Observations on the development of ascending spinal pathways in the clawed toad, Xenopus laevis.

The development of ascending spinal pathways has been studied in the clawed toad, Xenopus laevis. From stage 35 (hatching) on, HRP was applied at the spinomedullary border or to the area of the developing dorsal column nucleus, to analyze the development of ascending spinal pathways to the brain stem, and the onset and development of spinal projections to the dorsal column nucleus, respectively. Several populations of spinal neurons with ascending projections at least as far as the spinomedullary border were successively labeled. In early stages ascending spinal projections arise from Rohon-Beard cells and ascending interneuron populations located at the margin of the gray and white matter, i.e., marginal neurons. The ascending interneuron populations could be characterized as dorsolateral commissural and commissural interneurons projecting contralaterally, and as ipsilaterally projecting ascending interneurons and distinguished by Roberts and co-workers. Such a subdivision could be made until about stage 57. Then these ascending and commissural interneuron populations become intermingled with other populations of ascending tract neurons. Rohon-Beard cells could be labeled, more or less shrunken, until stage 55. Around stage 48 (at the time of the appearance of the limb buds) spinal ganglion cells could be labeled from the spinomedullary border and the developing dorsal column nucleus. At stage 48 such ascending primary spinal afferents were found to arise only from non-limb-bud-innervating dorsal root ganglia.
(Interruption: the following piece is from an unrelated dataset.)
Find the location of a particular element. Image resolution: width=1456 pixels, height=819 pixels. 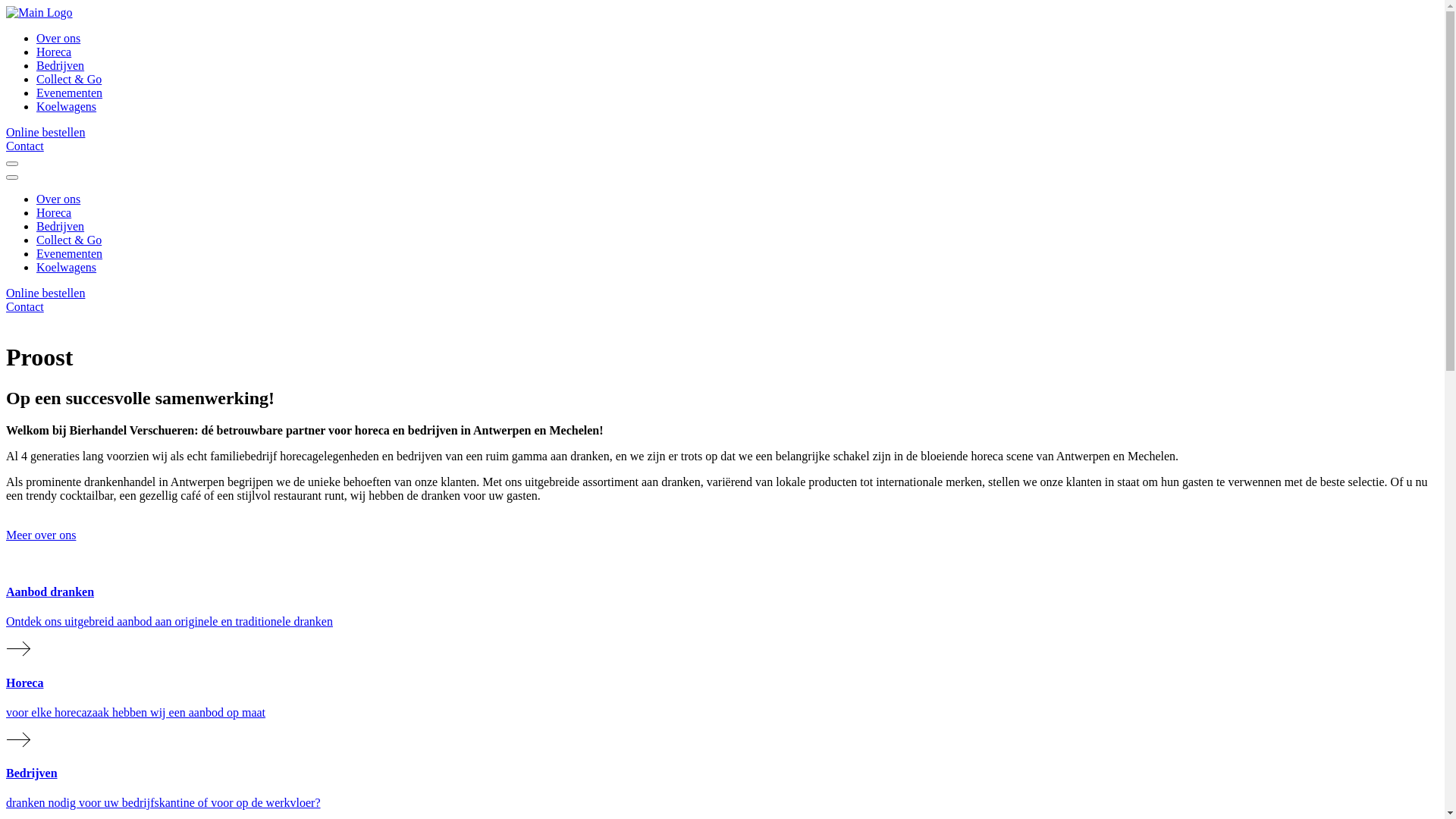

'Horeca' is located at coordinates (36, 51).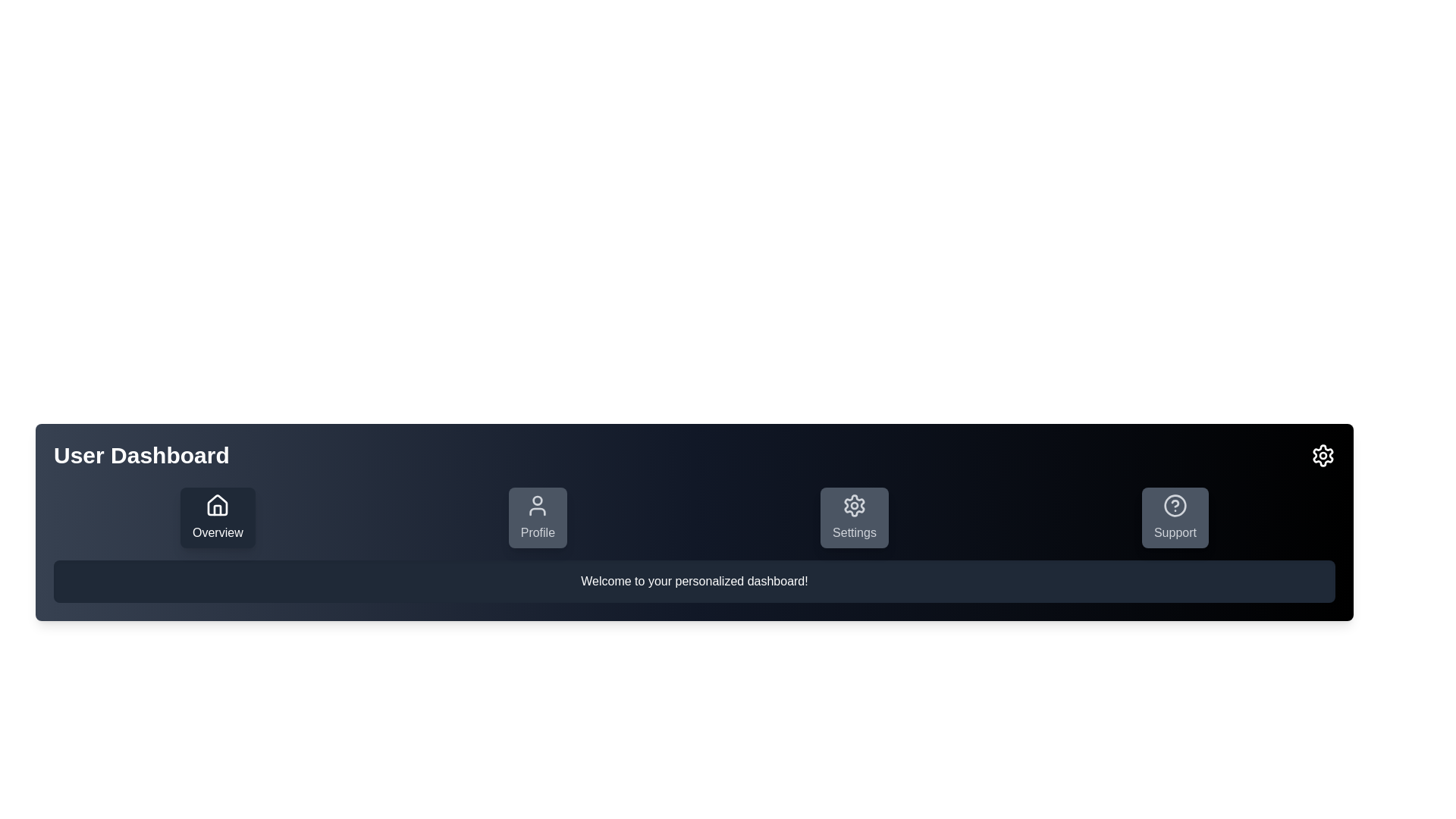 This screenshot has width=1456, height=819. Describe the element at coordinates (855, 516) in the screenshot. I see `the 'Settings' button in the navigation menu to activate hover effects. This button has a gray background with a gear icon and is the third button in the horizontal layout` at that location.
Gradually also the limb-bud-innervating ganglia give rise to ascending collaterals, so that by stage 53 all spinal ganglia send ascending collaterals to the brain stem. The number of cells of origin of secondary spinal afferents to the brain stem increases during development, and their distribution becomes more extensive. Particularly impressive is a large population of neurons in the dorsal horn projecting ipsilaterally to the dorsal column nucleus. Part of the latter population represents non-primary spinal afferents to the dorsal column nucleus.